_Task goal:_
Write out every line of the listing below exactly as it appears, from the first line to the last.

_Recorded information:_

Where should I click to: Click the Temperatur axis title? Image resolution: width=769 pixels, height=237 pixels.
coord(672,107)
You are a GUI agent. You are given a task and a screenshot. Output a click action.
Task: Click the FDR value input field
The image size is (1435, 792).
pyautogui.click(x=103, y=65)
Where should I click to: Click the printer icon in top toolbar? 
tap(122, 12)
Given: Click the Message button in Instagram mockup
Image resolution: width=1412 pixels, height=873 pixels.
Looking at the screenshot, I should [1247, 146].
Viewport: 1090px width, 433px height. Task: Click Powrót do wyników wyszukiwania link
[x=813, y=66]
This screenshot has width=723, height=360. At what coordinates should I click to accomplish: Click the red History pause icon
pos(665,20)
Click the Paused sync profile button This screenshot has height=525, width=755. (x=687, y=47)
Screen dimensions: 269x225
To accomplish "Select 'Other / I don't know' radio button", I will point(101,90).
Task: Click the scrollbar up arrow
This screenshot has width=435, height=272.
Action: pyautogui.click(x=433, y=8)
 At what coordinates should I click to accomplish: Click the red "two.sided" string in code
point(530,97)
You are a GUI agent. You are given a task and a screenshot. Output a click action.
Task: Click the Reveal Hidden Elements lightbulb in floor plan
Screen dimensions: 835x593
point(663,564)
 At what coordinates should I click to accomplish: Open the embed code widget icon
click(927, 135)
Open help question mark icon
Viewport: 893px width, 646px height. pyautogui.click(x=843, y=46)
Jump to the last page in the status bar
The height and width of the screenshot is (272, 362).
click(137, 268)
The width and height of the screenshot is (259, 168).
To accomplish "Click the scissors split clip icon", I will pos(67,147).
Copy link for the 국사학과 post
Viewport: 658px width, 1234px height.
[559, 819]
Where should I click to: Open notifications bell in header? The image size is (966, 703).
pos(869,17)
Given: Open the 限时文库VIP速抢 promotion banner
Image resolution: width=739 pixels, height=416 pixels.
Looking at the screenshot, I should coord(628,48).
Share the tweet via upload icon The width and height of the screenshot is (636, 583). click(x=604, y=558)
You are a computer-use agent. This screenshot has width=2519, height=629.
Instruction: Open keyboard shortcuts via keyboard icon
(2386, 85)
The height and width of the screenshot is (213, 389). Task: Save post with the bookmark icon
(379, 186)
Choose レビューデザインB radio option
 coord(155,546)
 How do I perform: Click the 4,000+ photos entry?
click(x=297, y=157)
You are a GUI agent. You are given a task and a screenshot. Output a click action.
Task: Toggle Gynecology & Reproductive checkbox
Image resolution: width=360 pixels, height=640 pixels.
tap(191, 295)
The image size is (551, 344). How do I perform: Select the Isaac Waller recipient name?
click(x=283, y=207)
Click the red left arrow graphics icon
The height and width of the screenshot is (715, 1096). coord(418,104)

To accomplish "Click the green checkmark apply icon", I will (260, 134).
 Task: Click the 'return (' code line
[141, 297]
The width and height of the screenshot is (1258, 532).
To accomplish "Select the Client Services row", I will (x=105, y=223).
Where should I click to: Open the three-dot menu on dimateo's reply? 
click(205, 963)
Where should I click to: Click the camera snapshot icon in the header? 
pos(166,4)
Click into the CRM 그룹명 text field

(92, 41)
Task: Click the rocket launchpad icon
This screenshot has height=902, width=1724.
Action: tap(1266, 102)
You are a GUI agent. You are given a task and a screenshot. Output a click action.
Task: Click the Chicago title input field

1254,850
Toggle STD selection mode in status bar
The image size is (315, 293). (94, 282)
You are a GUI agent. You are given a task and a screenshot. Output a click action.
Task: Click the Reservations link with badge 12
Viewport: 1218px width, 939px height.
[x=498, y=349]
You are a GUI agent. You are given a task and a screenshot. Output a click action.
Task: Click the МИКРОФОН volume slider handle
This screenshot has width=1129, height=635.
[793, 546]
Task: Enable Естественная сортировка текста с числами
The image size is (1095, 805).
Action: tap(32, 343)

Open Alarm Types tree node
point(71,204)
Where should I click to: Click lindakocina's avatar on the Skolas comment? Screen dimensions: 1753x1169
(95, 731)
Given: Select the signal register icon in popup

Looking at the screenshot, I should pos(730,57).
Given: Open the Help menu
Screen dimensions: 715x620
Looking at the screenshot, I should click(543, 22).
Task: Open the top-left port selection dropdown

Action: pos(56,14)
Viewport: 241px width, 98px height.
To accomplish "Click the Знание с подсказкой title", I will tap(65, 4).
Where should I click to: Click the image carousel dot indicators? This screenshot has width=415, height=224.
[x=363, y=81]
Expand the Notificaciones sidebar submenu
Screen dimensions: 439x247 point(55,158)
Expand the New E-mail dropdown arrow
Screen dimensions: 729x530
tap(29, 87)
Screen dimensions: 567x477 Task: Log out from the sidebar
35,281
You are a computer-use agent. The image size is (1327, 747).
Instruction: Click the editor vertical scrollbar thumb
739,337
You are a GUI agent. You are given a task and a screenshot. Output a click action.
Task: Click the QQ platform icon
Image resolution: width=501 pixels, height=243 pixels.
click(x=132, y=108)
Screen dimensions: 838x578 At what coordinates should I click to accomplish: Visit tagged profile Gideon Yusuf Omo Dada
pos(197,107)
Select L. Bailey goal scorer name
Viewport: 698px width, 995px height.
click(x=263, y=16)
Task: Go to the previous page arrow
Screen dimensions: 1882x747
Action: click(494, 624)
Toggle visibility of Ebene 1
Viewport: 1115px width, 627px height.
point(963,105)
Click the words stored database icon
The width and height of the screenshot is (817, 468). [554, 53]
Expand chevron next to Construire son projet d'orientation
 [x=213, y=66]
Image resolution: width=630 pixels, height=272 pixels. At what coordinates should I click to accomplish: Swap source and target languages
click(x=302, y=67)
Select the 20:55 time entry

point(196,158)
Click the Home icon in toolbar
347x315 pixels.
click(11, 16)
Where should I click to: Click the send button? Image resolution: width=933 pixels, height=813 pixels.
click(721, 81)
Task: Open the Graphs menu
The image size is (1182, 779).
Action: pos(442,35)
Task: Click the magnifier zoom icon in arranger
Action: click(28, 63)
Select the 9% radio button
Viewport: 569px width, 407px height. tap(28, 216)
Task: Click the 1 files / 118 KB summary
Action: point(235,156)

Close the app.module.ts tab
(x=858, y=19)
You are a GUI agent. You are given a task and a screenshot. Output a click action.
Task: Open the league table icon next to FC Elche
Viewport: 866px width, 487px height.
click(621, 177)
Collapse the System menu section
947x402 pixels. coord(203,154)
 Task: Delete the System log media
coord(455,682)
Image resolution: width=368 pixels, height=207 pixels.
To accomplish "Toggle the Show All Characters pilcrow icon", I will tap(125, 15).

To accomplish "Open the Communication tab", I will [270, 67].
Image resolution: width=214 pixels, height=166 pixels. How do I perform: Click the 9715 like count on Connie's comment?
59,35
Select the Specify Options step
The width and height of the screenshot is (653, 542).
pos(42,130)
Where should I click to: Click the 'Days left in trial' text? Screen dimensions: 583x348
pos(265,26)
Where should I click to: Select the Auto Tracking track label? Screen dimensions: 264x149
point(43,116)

_Task answer:_
Where should I click to: Click the Temperatur axis title? Image resolution: width=769 pixels, height=237 pixels.
coord(672,107)
You are a GUI agent. You are given a task and a screenshot. Output a click action.
Task: Click the FDR value input field
The image size is (1435, 792).
pyautogui.click(x=103, y=65)
Where should I click to: Click the printer icon in top toolbar? 
tap(122, 12)
Given: Click the Message button in Instagram mockup
Image resolution: width=1412 pixels, height=873 pixels.
Looking at the screenshot, I should [1247, 146].
Viewport: 1090px width, 433px height. Task: Click Powrót do wyników wyszukiwania link
[x=813, y=66]
This screenshot has width=723, height=360. At what coordinates should I click to accomplish: Click the red History pause icon
pos(665,20)
Click the Paused sync profile button This screenshot has height=525, width=755. (x=687, y=47)
Screen dimensions: 269x225
To accomplish "Select 'Other / I don't know' radio button", I will point(101,90).
Task: Click the scrollbar up arrow
This screenshot has width=435, height=272.
Action: pyautogui.click(x=433, y=8)
 At what coordinates should I click to accomplish: Click the red "two.sided" string in code
point(530,97)
You are a GUI agent. You are given a task and a screenshot. Output a click action.
Task: Click the Reveal Hidden Elements lightbulb in floor plan
Screen dimensions: 835x593
point(663,564)
 At what coordinates should I click to accomplish: Open the embed code widget icon
click(927, 135)
Open help question mark icon
Viewport: 893px width, 646px height. pyautogui.click(x=843, y=46)
Jump to the last page in the status bar
The height and width of the screenshot is (272, 362).
click(137, 268)
The width and height of the screenshot is (259, 168).
To accomplish "Click the scissors split clip icon", I will pos(67,147).
Copy link for the 국사학과 post
Viewport: 658px width, 1234px height.
[559, 819]
Where should I click to: Open notifications bell in header? The image size is (966, 703).
pos(869,17)
Given: Open the 限时文库VIP速抢 promotion banner
Image resolution: width=739 pixels, height=416 pixels.
Looking at the screenshot, I should coord(628,48).
Share the tweet via upload icon The width and height of the screenshot is (636, 583). click(x=604, y=558)
You are a computer-use agent. This screenshot has width=2519, height=629.
Instruction: Open keyboard shortcuts via keyboard icon
(2386, 85)
The height and width of the screenshot is (213, 389). Task: Save post with the bookmark icon
(379, 186)
Choose レビューデザインB radio option
 coord(155,546)
 How do I perform: Click the 4,000+ photos entry?
click(x=297, y=157)
You are a GUI agent. You are given a task and a screenshot. Output a click action.
Task: Toggle Gynecology & Reproductive checkbox
Image resolution: width=360 pixels, height=640 pixels.
tap(191, 295)
The image size is (551, 344). How do I perform: Select the Isaac Waller recipient name?
click(x=283, y=207)
Click the red left arrow graphics icon
The height and width of the screenshot is (715, 1096). coord(418,104)

To accomplish "Click the green checkmark apply icon", I will (260, 134).
 Task: Click the 'return (' code line
[141, 297]
The width and height of the screenshot is (1258, 532).
To accomplish "Select the Client Services row", I will (x=105, y=223).
Where should I click to: Open the three-dot menu on dimateo's reply? 
click(205, 963)
Where should I click to: Click the camera snapshot icon in the header? 
pos(166,4)
Click into the CRM 그룹명 text field

(92, 41)
Task: Click the rocket launchpad icon
This screenshot has height=902, width=1724.
Action: tap(1266, 102)
You are a GUI agent. You are given a task and a screenshot. Output a click action.
Task: Click the Chicago title input field

1254,850
Toggle STD selection mode in status bar
The image size is (315, 293). (94, 282)
You are a GUI agent. You are given a task and a screenshot. Output a click action.
Task: Click the Reservations link with badge 12
Viewport: 1218px width, 939px height.
[x=498, y=349]
You are a GUI agent. You are given a task and a screenshot. Output a click action.
Task: Click the МИКРОФОН volume slider handle
This screenshot has width=1129, height=635.
[793, 546]
Task: Enable Естественная сортировка текста с числами
The image size is (1095, 805).
Action: tap(32, 343)

Open Alarm Types tree node
point(71,204)
Where should I click to: Click lindakocina's avatar on the Skolas comment? Screen dimensions: 1753x1169
(95, 731)
Given: Select the signal register icon in popup

Looking at the screenshot, I should pos(730,57).
Given: Open the Help menu
Screen dimensions: 715x620
Looking at the screenshot, I should click(543, 22).
Task: Open the top-left port selection dropdown

Action: pos(56,14)
Viewport: 241px width, 98px height.
To accomplish "Click the Знание с подсказкой title", I will tap(65, 4).
Where should I click to: Click the image carousel dot indicators? This screenshot has width=415, height=224.
[x=363, y=81]
Expand the Notificaciones sidebar submenu
Screen dimensions: 439x247 point(55,158)
Expand the New E-mail dropdown arrow
Screen dimensions: 729x530
tap(29, 87)
Screen dimensions: 567x477 Task: Log out from the sidebar
35,281
You are a computer-use agent. The image size is (1327, 747).
Instruction: Click the editor vertical scrollbar thumb
739,337
You are a GUI agent. You are given a task and a screenshot. Output a click action.
Task: Click the QQ platform icon
Image resolution: width=501 pixels, height=243 pixels.
click(x=132, y=108)
Screen dimensions: 838x578 At what coordinates should I click to accomplish: Visit tagged profile Gideon Yusuf Omo Dada
pos(197,107)
Select L. Bailey goal scorer name
Viewport: 698px width, 995px height.
click(x=263, y=16)
Task: Go to the previous page arrow
Screen dimensions: 1882x747
Action: click(494, 624)
Toggle visibility of Ebene 1
Viewport: 1115px width, 627px height.
point(963,105)
Click the words stored database icon
The width and height of the screenshot is (817, 468). [554, 53]
Expand chevron next to Construire son projet d'orientation
 [x=213, y=66]
Image resolution: width=630 pixels, height=272 pixels. At what coordinates should I click to accomplish: Swap source and target languages
click(x=302, y=67)
Select the 20:55 time entry

point(196,158)
Click the Home icon in toolbar
347x315 pixels.
click(11, 16)
Where should I click to: Click the send button? Image resolution: width=933 pixels, height=813 pixels.
click(721, 81)
Task: Open the Graphs menu
The image size is (1182, 779).
Action: pos(442,35)
Task: Click the magnifier zoom icon in arranger
Action: click(28, 63)
Select the 9% radio button
Viewport: 569px width, 407px height. tap(28, 216)
Task: Click the 1 files / 118 KB summary
Action: point(235,156)

Close the app.module.ts tab
(x=858, y=19)
You are a GUI agent. You are given a task and a screenshot. Output a click action.
Task: Open the league table icon next to FC Elche
Viewport: 866px width, 487px height.
click(621, 177)
Collapse the System menu section
947x402 pixels. coord(203,154)
 Task: Delete the System log media
coord(455,682)
Image resolution: width=368 pixels, height=207 pixels.
To accomplish "Toggle the Show All Characters pilcrow icon", I will tap(125, 15).

To accomplish "Open the Communication tab", I will [270, 67].
Image resolution: width=214 pixels, height=166 pixels. How do I perform: Click the 9715 like count on Connie's comment?
59,35
Select the Specify Options step
The width and height of the screenshot is (653, 542).
pos(42,130)
Where should I click to: Click the 'Days left in trial' text? Screen dimensions: 583x348
pos(265,26)
Where should I click to: Select the Auto Tracking track label? Screen dimensions: 264x149
point(43,116)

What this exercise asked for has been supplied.